» **Problem to work on**:
Everything from the line containing "Image resolution: width=790" through the last line of the entries needs to be repeated exactly. Pictures must be left out.

» **Data for analysis**:

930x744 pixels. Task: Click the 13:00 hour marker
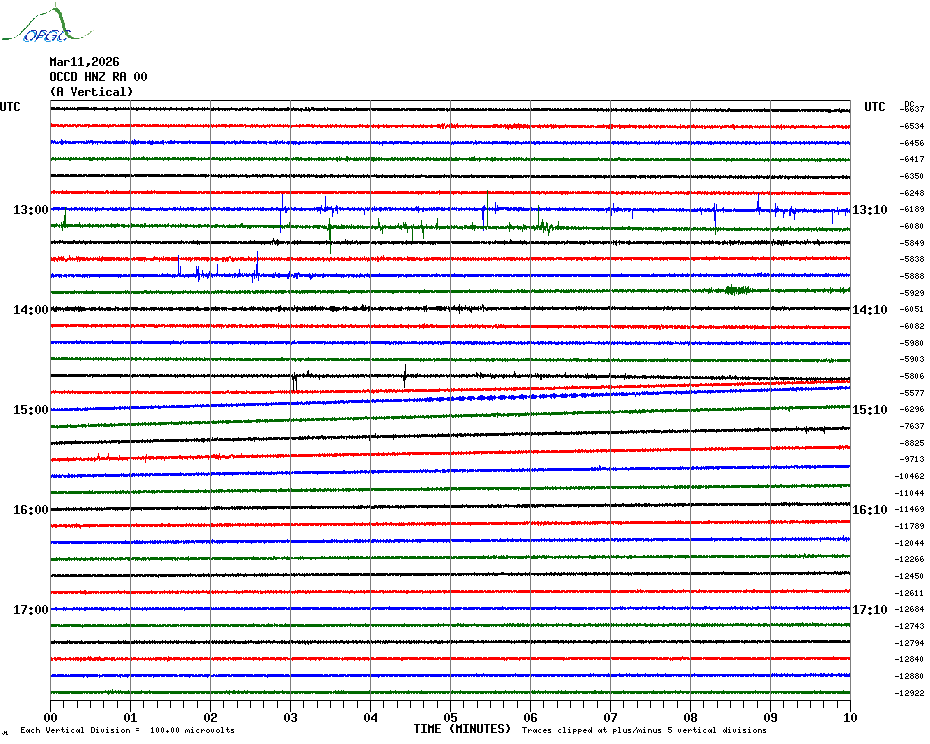point(31,210)
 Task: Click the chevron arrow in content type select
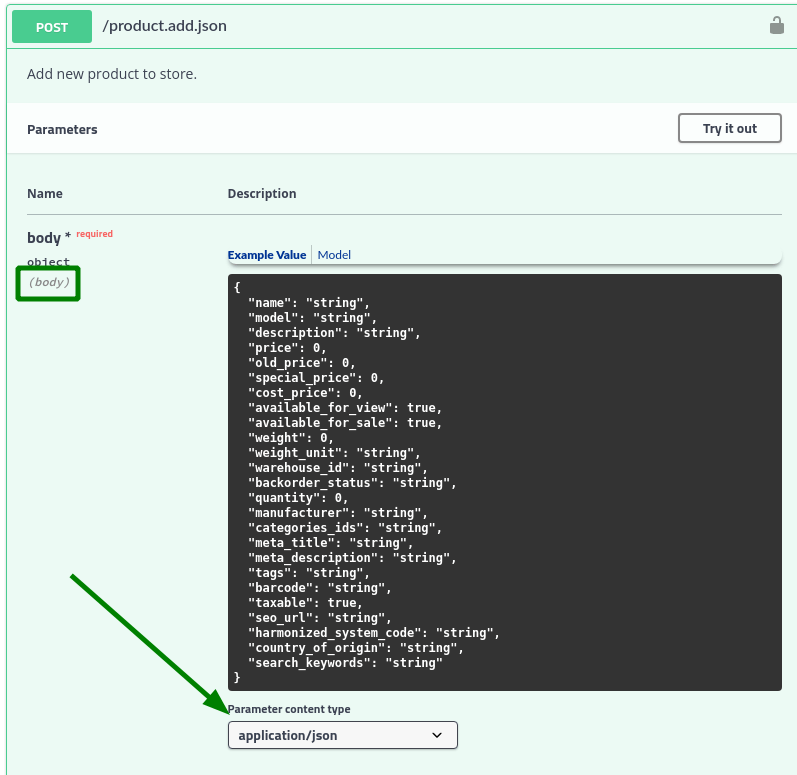437,735
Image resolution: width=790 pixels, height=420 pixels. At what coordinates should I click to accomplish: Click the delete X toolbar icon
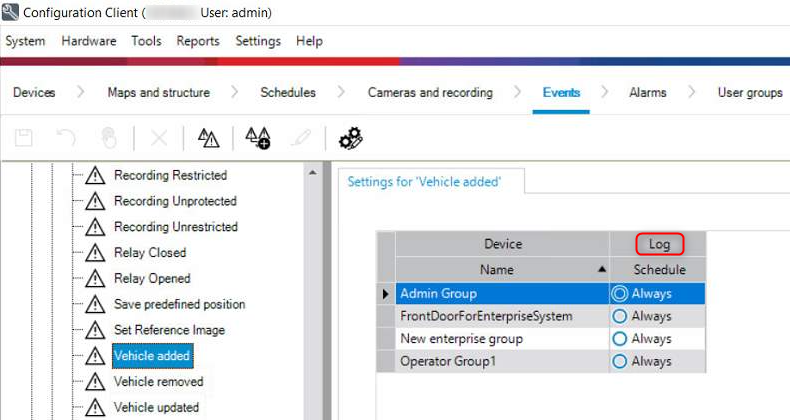point(158,138)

» **Task output**:
Image resolution: width=790 pixels, height=420 pixels. At what coordinates should I click to accomplish: Click the delete X toolbar icon
point(158,138)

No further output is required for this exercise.